ANALYSIS OF THE FUNCTION OF CONFLICTS IN VERBAL INTERACTIONS AND THE STRUCTURE OF SOCIAL POSITIONING IN A 9TH GRADE LITERATURE CLASS
University of Georgia (UNITED STATES)
About this paper:
Appears in:
INTED2012 Proceedings
Publication year: 2012
Pages: 2282-2292
ISBN: 978-84-615-5563-5
ISSN: 2340-1079
Conference name: 6th International Technology, Education and Development Conference
Dates: 5-7 March, 2012
Location: Valencia, Spain
Abstract:
Whenever a speech event occurs, the narrative is framed by the context of the occurrence. According to Rymes (2009), frames are the “interactional and social contexts that surround individual utterances” (p.194). Student interactions viewed through one frame could be positive, but through another, those same interactions could be negative. On the surface, the tendency of adolescent males to challenge each other’s social positions of power through verbal insults and unveiled barbs appears to be detrimental to their academic and emotional development. However, on closer examination through the frame of conversational analysis, Tannen (1998) believes the physical roughhousing of young boys is replaced by interactions of verbal insults among adolescent males, which can only be done with close friends. In the classroom setting, however, a constant barrage of near-hostile insults is difficult to navigate and does not typically encourage optimum acquisition of knowledge. For educators, refocusing high-energy adolescent males from verbal exchanges of aggression into acquiring knowledge is the key to classroom coexistence.
Not all children come into the classroom with the same background knowledge and learned behaviors. Depending on the cultural setting, some students will know and understand typical educational expectations and some will not. Bloome, Carter, Christian, Otto and Shuart-Faris (2005) write, “How teachers interpret the unexpected behaviors of students may be crucial to a student’s educational opportunities” (p.32). Knowing how to appropriately take turns in a conversation, for instance, can influence others’ perceptions of that person’s demeanor. An instructor who is watchful for this particular discourse skill, can deftly and almost imperceptibly guide the unskilled student towards learning how to turn-take. One small act can greatly change a student’s participation level in a classroom discussion. This, in turn, can lead to a more enhanced exchange of knowledge between students in a dialogic educational setting.

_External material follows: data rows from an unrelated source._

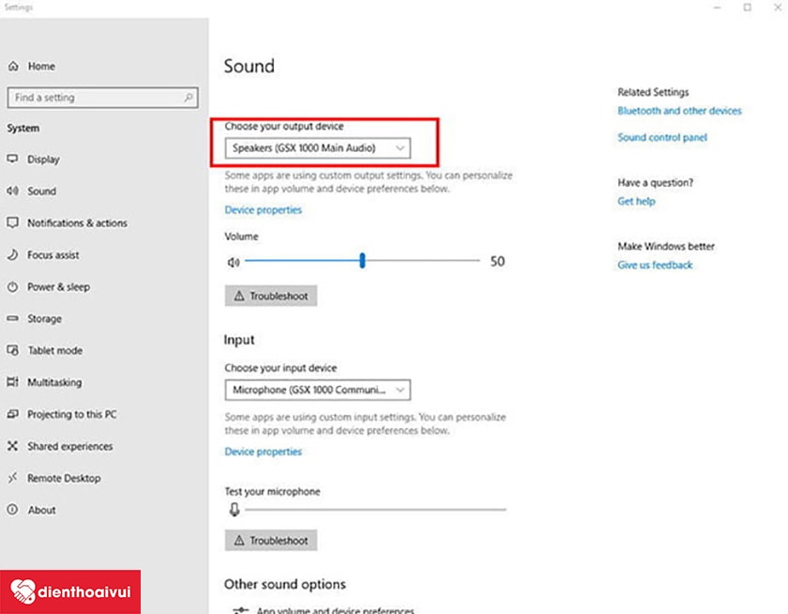Expand the input device Microphone dropdown
788x614 pixels.
(317, 390)
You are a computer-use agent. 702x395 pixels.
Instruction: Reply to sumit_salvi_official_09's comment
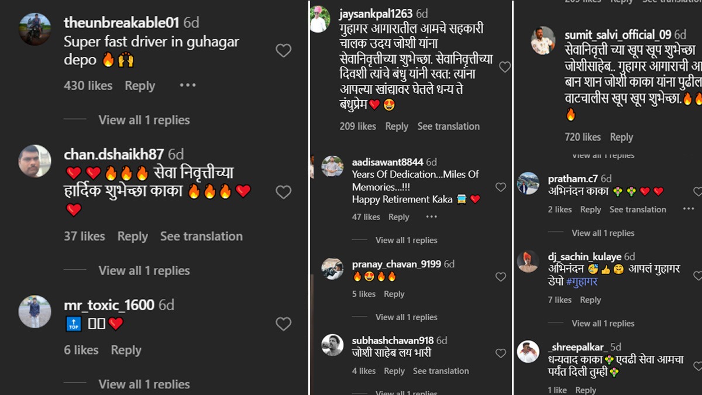621,137
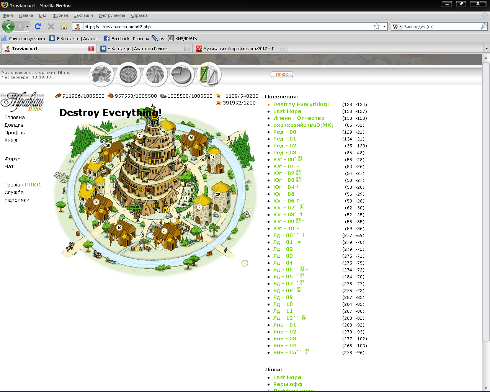The width and height of the screenshot is (490, 392).
Task: Open the Закладки menu
Action: tap(83, 15)
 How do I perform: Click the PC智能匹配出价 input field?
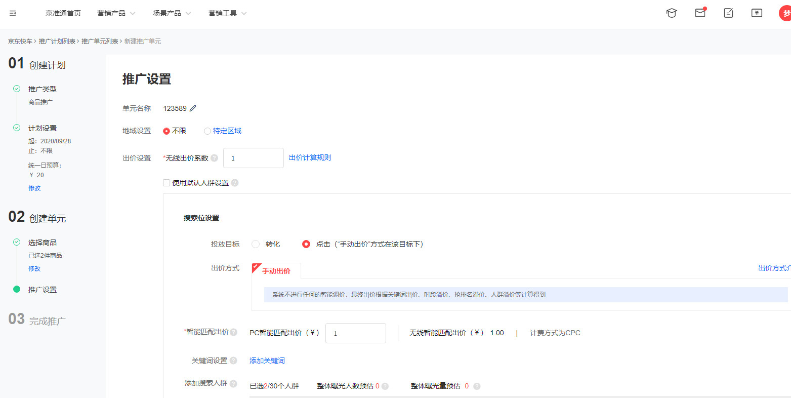(x=355, y=333)
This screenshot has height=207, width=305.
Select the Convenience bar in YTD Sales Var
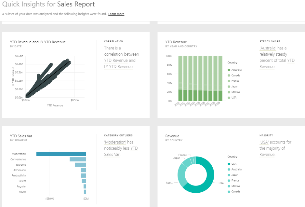tap(78, 159)
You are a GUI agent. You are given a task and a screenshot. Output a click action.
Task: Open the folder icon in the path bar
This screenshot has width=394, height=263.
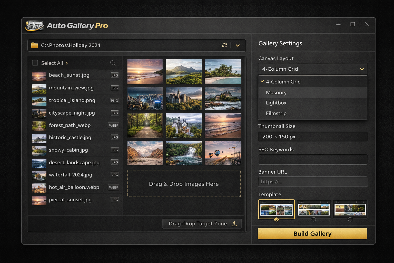[x=34, y=45]
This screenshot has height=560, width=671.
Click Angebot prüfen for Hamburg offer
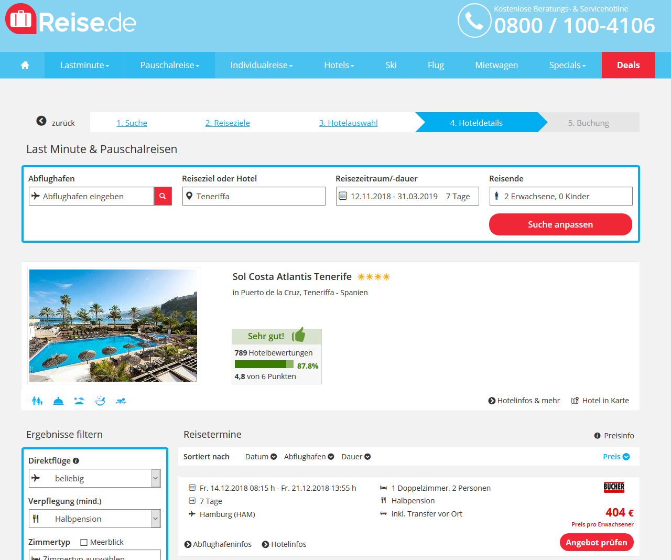point(597,542)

There are differences in conflict situations and social positioning in the secondary classroom. There are student voices in the classroom that are heard more often than others. Turn-taking and participation structure are often heavily weighted in favor of the male members of the group. When this kind of pattern occurs, the silenced students lose not only their voice and their social positioning, but also their agency (Rymes, 2009). Even within the immediate members of the group, there are ratified participants, those meant to be listening and participating, and unratified participants, those meant to be bystanders. It is important to study the function of conflicts in social groupings in an educational setting in order to identify the positive and negative aspects of community-building and the ways that they cooperatively learn, which can contribute to a larger understanding of how adolescents best accumulate and acquire academic and social knowledge. This paper illustrates that students learn from each other, and it is necessary that teachers monitors and participate, if only through attentive listening. Students must be encouraged to partake in discussions and for some, the place they feel most comfortable and engaged is a like-gendered small group situation. Keywords:
Social positioning, gendered talk, turn-taking, participation structures, sociocultural learning, conversational analysis.